The Court held, pursuant to Second Circuit case law, that the allegedly false and misleading statements and omissions prior to the Class Period were not actionable.  The statements or omissions made during the Class Period while Project Omega was in operation, however, were held to be actionable because the statements alleged by plaintiff amounted to more than “mere puffery.”  The Court found that “more definite statements about a company’s business practices may invoke reasonable reliance by investors, particularly if the statements relate to aspects of a company’s brand or reputation that are touted as sources of its success.”  The Court determined that the statements at issue were “sufficiently definite” and also “related to the heart of ITG’s business.” 

But the Court held that the statements in ITG’s SEC filings during the SEC investigation were not actionable, because “read completely and in context,” they were not false nor so incomplete as to mislead a reasonable investor.  The Court analyzed the standard for liability set forth in the Second Circuit decision, Tongue v. Sanofi (2016), and the Supreme Court’s earlier decision, Omnicare, Inc. v. Laborers Dist. Council Cons. Indus. Pension Fund (2015), and reiterated that “the core inquiry is whether the omitted facts would conflict with what a reasonable investor would take from the statement itself.”  (internal quotation marks omitted).  While plaintiff argued that the opinion statements at issue were baseless because defendants were aware that another company had paid a “significant fine” for similar misconduct and because ITG was under investigation by the SEC, the Court noted that plaintiff did not allege that defendants “subjectively disbelieved” their own opinion, nor allege that they “embedded an untrue fact.”  The Court further reiterated that an issuer’s statement of belief that its conduct is lawful “does not imply that the issuer’s conduct is, in fact, lawful, but only that the issuer has conducted a meaningful inquiry and has a reasonable basis upon which to make such an assertion.” (quoting Sanofi).  In this regard, the Court determined that these statements suggested that regulatory investigations of ITG were “live and ongoing,” rather than hypothetical, and the company was not obliged to provide more detailed disclosures, “because a reasonable investor does not expect that every fact known to [a defendant] supports its opinion statement.” (quoting Omnicare).

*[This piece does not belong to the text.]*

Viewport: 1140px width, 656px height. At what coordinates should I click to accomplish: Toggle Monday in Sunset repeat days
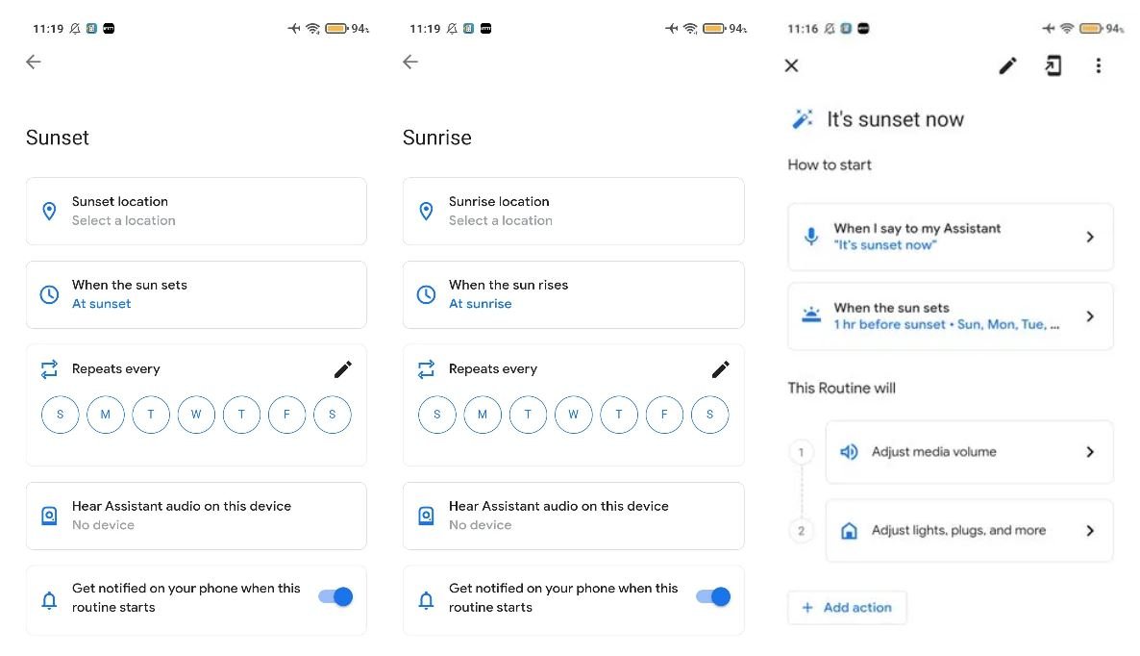106,415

Finally, the Court considered whether the complaint’s allegations were sufficient to support a strong inference of scienter.  The Court held that while scienter had been sufficiently alleged as to the former CEO and ITG, it fell short for the other two individual defendants.  Applying the standard in the Second Circuit that a strong inference of scienter may arise where plaintiff alleges that a defendant “knew facts or had access to information suggesting that [its] public statements were not accurate,” the Court noted that the complaint alleged that the CEO was aware that Project Omega had accessed and used confidential client information, but took no further steps to prevent this from recurring aside from reprimanding Project Omega’s manager.  Therefore, plaintiff had plausibly alleged that the CEO knew facts or had access to information suggesting that ITG’s statements during the operation of Project Omega regarding its “independent agency status,” among other statements, were not accurate.  The Court held that plaintiff had also plausibly alleged corporate scienter for ITG, as the CEO’s scienter was imputed to ITF with respect to the actionable statements.  For the other two individual defendants, however, plaintiff’s allegations fell short of pleading scienter under both the “motive and opportunity prong” and the “conscious misbehavior or recklessness” prong. 

​Ultimately, the Court denied the motion to dismiss plaintiff’s claims under Section 10(b) and Rule 10b-5 against former CEO and ITG, as well as plaintiff’s claim under Section 20(a) as to the former CEO.  The Court, however, granted plaintiff leave to amend upon a showing by motion that plaintiff could cure the deficiencies in its claims and that “justice requires granting leave to amend.”  The motion to dismiss as to the other individual defendants was granted, in addition to the inactionable statements that the Court identified in its opinion.